Supplied passage –
+ + + + +
His comments will add to the cloud gathering over the Pope's four-day visit to Britain in September, when he is expected to give an address in Westminster on moral values in society. More than 10,000 people have signed a "Protest the Pope" petition on Downing Street's website against the £15 million cost of the visit, which is to be shared by the Government and the Church.

The Vatican's troubles mounted yesterday when Pope Benedict XVI's personal preacher likened the criticism of the Church over the sex abuse scandal to "collective violence" suffered by the Jews.

At a Good Friday ceremony at St Peter's Basilica, Father Raniero Cantalamessa told the congregation, with the Pope listening, that a Jewish friend had said that the accusations reminded him of the "more shameful aspects of anti-Semitism".

The remarks came a few hours before the Pope was scheduled to take part in a Colosseum procession commemorating Christ's suffering before His Crucifixion.

The attempt to equate criticism of the Church with the suffering of Jews is particularly controversial given the accusation that the Church failed to do enough to stop the Holocaust, in which millions of Jews perished.

Commenting for the first time on the crisis gripping the Catholic Church, Dr Williams said that the paedophile priest scandal had been a "colossal trauma" for Ireland in particular.

"I was speaking to an Irish friend recently who was saying that it's quite difficult in some parts of Ireland to go down the street wearing a clerical collar now," he told Andrew Marr for the BBC Radio 4 programme Start the Week, to be broadcast on Monday. "And an institution so deeply bound into the life of a society suddenly becoming, suddenly losing all credibility - that's not just a problem for the Church, it is a problem for everybody in Ireland."

Regarding Anglicans who seek to take up the Pope's offer to help them to convert, he pointedly refused to give them his blessing.

"I don't think it's going to be a big deal for the Church of England." He predicted that just a few people would accept the offer. "They will take advantage of it because they believe they ought to be in communion with the Bishop of Rome. I can only say fine, God bless them. I don't at the moment. So we proceed on that basis and we talk with, I hope, a level of mutual respect on that basis."

He was less than effusive about the Pope's visit to Britain. "The Pope will be coming here to Lambeth Palace. We'll have the bishops together to meet him. I'm concerned that he has the chance to say what he wants to say in and to British society, that we welcome him as a valued partner and, you know, that's ... that's about it."

The head of the Church in Ireland, Cardinal Sean Brady, made only an oblique reference to its troubles when he detailed the need for repentance at Maundy Thursday and Good Friday services in the Armagh Archdiocese.
+ + + + +
Directions – Reproduce word for word the part of the news excerpt on the Pope's visit to Britain starting with "The remarks came" and going on through "before His Crucifixion.". The material that follows comes from a separate source, unrelated to the news excerpt.

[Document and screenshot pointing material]
+ + + + +
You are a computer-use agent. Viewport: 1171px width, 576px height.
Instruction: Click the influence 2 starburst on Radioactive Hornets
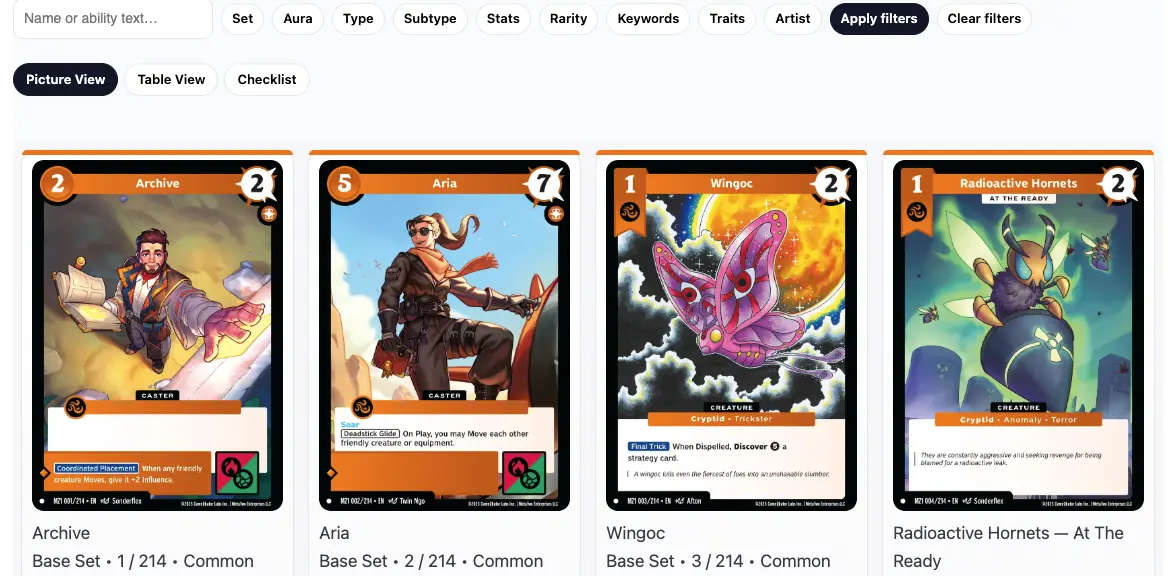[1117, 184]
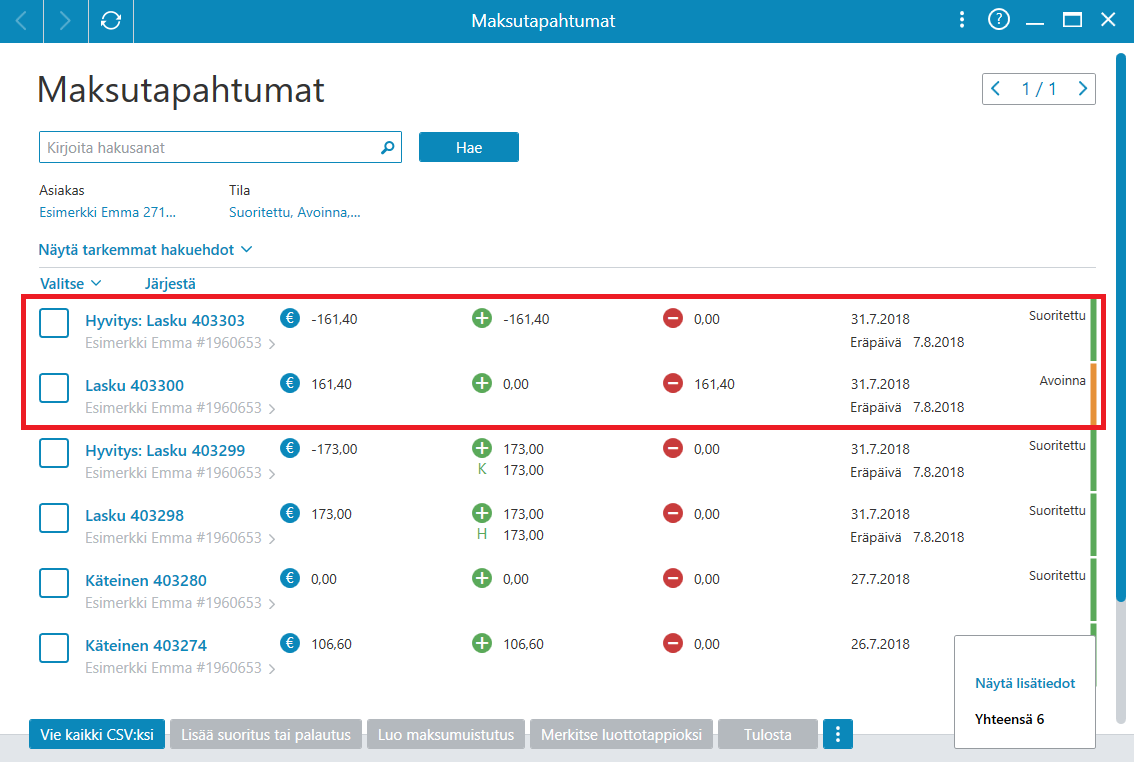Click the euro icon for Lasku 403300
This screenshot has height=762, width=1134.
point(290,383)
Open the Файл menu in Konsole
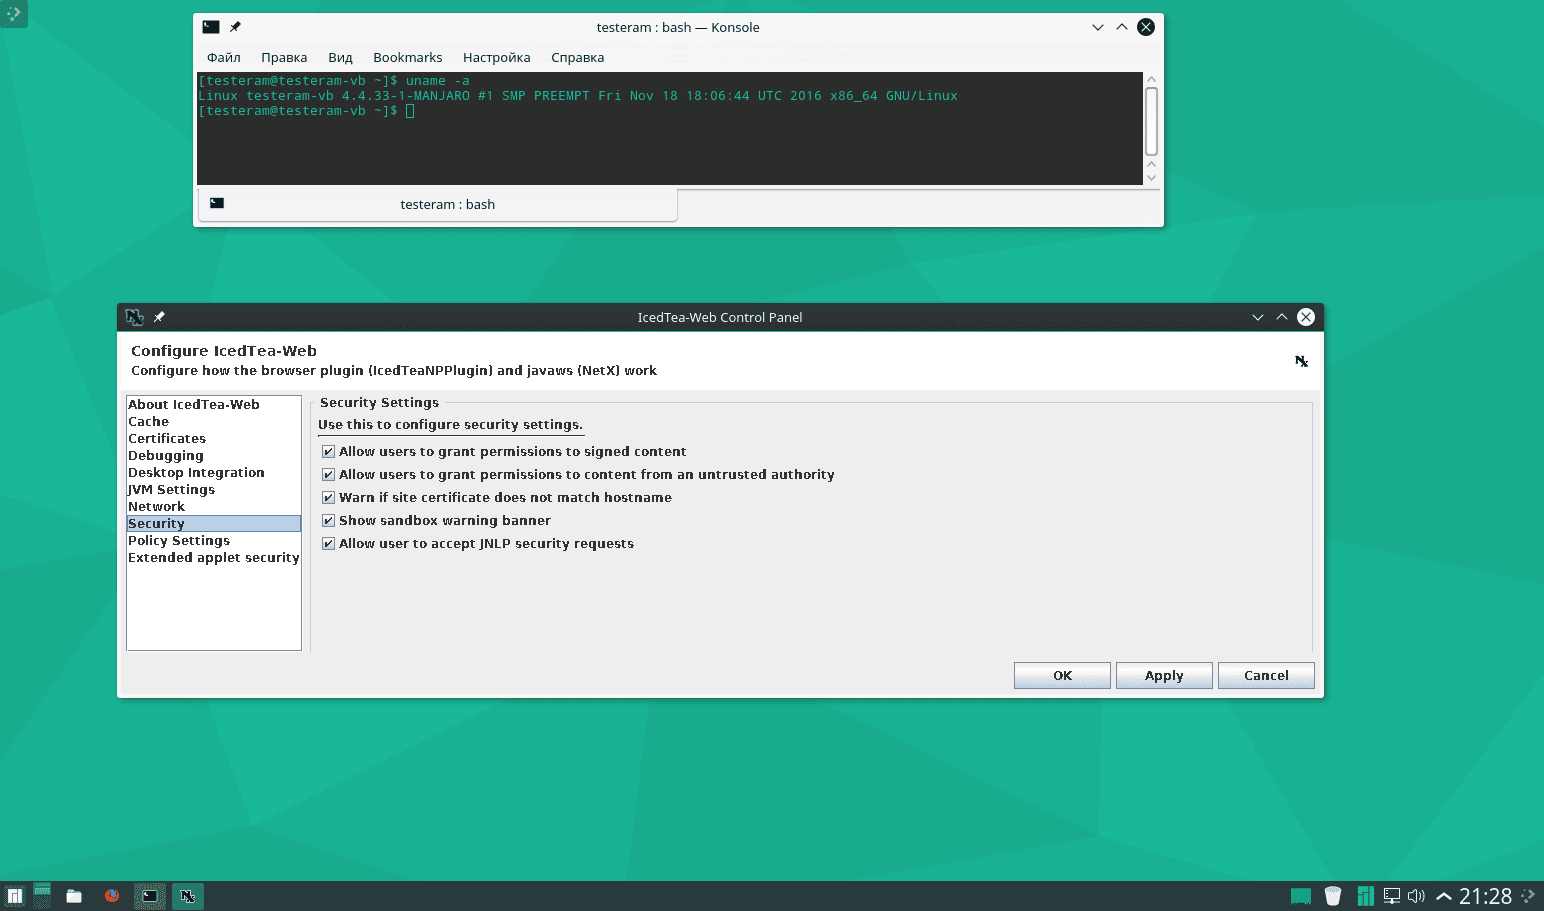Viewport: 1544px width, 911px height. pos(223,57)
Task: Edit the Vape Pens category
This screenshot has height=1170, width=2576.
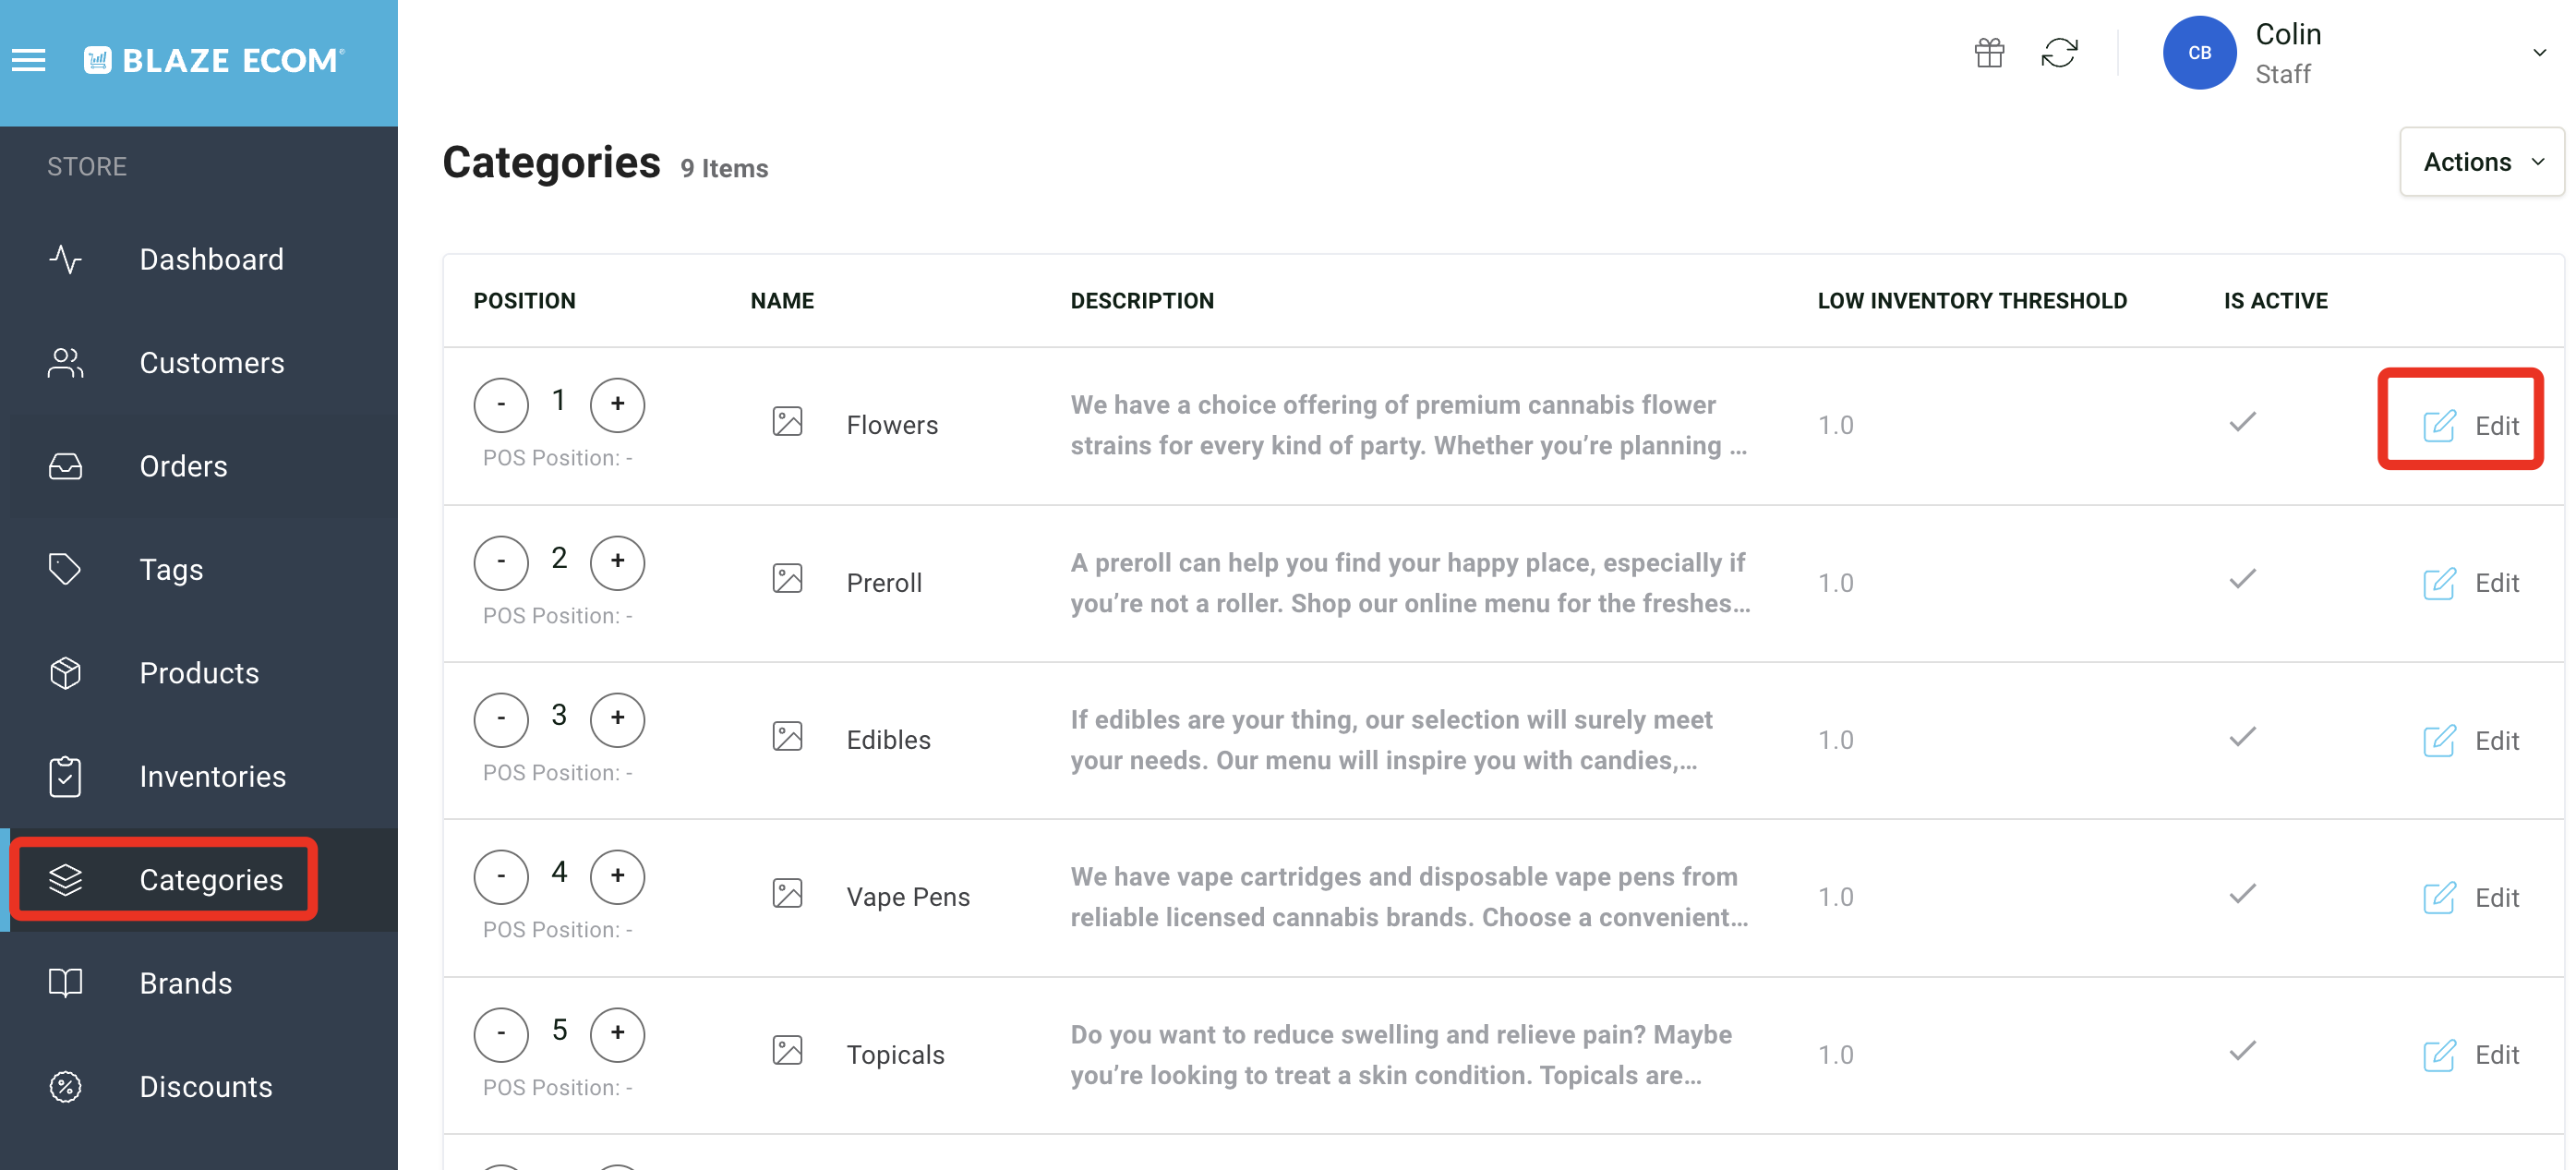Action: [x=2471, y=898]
+ + + + +
Response to this task –
The remarks came a few hours before the Pope was scheduled to take part in a Colosseum procession commemorating Christ's suffering before His Crucifixion.